**** Provided records ****
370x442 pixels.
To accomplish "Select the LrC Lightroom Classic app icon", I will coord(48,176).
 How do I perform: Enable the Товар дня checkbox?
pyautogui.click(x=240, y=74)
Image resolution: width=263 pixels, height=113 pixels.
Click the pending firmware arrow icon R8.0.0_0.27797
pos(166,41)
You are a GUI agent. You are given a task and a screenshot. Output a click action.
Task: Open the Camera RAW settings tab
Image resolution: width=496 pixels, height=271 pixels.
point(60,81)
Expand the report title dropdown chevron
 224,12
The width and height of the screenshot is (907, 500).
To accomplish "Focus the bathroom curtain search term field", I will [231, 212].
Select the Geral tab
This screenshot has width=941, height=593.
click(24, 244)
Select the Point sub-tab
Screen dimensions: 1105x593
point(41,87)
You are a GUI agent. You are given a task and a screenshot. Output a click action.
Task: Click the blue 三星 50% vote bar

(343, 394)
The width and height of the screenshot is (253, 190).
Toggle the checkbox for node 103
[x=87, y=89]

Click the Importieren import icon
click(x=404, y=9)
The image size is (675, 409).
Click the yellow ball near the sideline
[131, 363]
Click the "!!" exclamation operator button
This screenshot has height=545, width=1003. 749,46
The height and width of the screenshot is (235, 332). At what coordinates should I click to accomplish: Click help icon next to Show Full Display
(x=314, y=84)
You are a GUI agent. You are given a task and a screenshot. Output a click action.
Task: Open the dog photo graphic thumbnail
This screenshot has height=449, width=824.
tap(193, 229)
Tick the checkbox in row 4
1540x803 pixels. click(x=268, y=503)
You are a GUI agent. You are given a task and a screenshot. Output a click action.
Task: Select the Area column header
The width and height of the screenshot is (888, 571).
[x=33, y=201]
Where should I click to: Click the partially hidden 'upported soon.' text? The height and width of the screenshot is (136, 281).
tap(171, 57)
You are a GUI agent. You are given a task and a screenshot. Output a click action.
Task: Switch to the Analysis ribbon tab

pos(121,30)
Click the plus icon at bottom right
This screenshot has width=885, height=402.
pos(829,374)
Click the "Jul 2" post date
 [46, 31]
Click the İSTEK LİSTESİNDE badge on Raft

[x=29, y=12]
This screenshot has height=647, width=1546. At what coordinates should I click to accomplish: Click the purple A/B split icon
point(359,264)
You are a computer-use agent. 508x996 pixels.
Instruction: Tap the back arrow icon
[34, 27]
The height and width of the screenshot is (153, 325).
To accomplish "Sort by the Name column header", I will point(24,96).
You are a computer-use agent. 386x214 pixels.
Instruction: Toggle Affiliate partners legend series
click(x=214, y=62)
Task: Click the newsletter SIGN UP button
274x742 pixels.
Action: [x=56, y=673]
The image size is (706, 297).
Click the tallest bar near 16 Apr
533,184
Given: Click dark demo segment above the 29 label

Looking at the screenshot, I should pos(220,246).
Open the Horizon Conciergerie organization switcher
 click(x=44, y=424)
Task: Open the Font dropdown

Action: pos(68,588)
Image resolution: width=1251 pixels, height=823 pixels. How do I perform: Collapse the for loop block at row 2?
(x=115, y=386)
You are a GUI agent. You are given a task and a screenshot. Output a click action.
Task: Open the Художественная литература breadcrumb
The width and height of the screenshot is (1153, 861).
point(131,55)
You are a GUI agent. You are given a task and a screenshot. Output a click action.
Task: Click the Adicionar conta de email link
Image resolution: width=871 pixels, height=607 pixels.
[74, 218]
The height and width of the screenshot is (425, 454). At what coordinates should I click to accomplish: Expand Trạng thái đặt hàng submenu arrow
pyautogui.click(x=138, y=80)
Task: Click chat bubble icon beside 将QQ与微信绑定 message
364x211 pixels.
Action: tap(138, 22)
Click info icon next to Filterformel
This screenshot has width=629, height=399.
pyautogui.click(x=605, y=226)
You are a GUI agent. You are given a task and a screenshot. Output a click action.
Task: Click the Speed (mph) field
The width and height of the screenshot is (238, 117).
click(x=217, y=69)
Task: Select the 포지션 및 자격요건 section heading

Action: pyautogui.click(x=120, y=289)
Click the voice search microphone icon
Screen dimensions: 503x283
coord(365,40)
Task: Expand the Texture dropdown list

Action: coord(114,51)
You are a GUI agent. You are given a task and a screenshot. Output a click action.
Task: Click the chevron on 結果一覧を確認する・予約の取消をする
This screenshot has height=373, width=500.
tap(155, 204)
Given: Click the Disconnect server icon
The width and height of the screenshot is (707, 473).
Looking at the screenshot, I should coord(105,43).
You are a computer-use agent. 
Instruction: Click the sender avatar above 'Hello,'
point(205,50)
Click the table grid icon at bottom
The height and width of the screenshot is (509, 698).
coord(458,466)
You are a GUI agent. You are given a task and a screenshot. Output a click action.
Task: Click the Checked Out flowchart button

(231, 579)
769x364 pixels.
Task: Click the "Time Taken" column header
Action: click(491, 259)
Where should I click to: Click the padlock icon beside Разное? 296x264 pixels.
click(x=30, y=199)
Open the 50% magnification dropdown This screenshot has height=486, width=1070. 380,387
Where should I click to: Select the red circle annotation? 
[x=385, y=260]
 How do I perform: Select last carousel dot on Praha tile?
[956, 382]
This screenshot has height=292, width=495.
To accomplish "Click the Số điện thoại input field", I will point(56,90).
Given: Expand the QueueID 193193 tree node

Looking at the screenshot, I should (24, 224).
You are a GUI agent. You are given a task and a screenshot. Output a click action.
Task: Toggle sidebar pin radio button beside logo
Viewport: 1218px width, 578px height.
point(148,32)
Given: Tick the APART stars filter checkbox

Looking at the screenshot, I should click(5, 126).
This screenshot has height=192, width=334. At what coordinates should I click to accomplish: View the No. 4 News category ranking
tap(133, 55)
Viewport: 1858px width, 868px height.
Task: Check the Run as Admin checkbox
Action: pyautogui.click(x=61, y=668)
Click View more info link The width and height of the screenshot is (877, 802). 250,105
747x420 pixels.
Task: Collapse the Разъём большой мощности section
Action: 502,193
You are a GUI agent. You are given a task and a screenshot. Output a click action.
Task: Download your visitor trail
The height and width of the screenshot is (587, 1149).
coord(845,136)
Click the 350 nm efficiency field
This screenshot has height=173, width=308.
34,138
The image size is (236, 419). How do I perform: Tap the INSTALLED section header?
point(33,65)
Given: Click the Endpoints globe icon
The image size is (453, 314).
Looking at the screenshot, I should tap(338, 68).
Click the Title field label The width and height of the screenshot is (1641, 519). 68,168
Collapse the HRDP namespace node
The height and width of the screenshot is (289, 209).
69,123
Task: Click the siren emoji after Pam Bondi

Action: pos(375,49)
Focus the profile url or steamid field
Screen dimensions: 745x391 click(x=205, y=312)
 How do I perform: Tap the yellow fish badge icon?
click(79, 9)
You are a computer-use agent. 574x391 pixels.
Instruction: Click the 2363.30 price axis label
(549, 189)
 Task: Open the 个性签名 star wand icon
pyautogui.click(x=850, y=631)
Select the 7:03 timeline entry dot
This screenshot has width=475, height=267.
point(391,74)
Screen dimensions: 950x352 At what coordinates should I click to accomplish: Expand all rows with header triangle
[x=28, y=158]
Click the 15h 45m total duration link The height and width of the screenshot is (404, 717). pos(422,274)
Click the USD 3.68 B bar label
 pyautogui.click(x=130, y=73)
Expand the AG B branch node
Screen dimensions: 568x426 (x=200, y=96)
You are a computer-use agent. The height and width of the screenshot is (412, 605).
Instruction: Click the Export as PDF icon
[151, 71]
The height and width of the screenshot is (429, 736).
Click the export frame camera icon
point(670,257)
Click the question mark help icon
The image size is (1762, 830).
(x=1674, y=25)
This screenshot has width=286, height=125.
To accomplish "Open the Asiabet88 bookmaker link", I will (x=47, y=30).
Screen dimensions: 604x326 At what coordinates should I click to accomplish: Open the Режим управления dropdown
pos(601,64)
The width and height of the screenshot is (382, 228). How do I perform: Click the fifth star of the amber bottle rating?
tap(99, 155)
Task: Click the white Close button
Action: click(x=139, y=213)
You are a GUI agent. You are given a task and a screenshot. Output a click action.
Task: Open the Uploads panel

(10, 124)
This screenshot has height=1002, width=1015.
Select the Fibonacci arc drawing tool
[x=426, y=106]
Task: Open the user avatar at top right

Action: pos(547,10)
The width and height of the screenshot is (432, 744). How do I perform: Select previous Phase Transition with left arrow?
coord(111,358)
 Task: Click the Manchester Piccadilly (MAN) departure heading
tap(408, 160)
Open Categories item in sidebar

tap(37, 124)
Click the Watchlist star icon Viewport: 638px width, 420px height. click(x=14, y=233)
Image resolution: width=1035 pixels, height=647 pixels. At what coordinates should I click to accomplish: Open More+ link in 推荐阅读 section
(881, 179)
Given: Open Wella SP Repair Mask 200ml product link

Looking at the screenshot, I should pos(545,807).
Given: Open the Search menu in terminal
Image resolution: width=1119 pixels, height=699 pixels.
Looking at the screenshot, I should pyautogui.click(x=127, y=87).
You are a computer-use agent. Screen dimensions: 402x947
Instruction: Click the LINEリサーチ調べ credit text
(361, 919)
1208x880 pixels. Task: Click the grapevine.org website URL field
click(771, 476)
****
Exercise: The lines needed are the ones from the first line of the entries through the line that contains "Task: Open the Camera RAW settings tab", given again without any change.

Response to the task:
370x442 pixels.
To accomplish "Select the LrC Lightroom Classic app icon", I will coord(48,176).
 How do I perform: Enable the Товар дня checkbox?
pyautogui.click(x=240, y=74)
Image resolution: width=263 pixels, height=113 pixels.
Click the pending firmware arrow icon R8.0.0_0.27797
pos(166,41)
You are a GUI agent. You are given a task and a screenshot. Output a click action.
Task: Open the Camera RAW settings tab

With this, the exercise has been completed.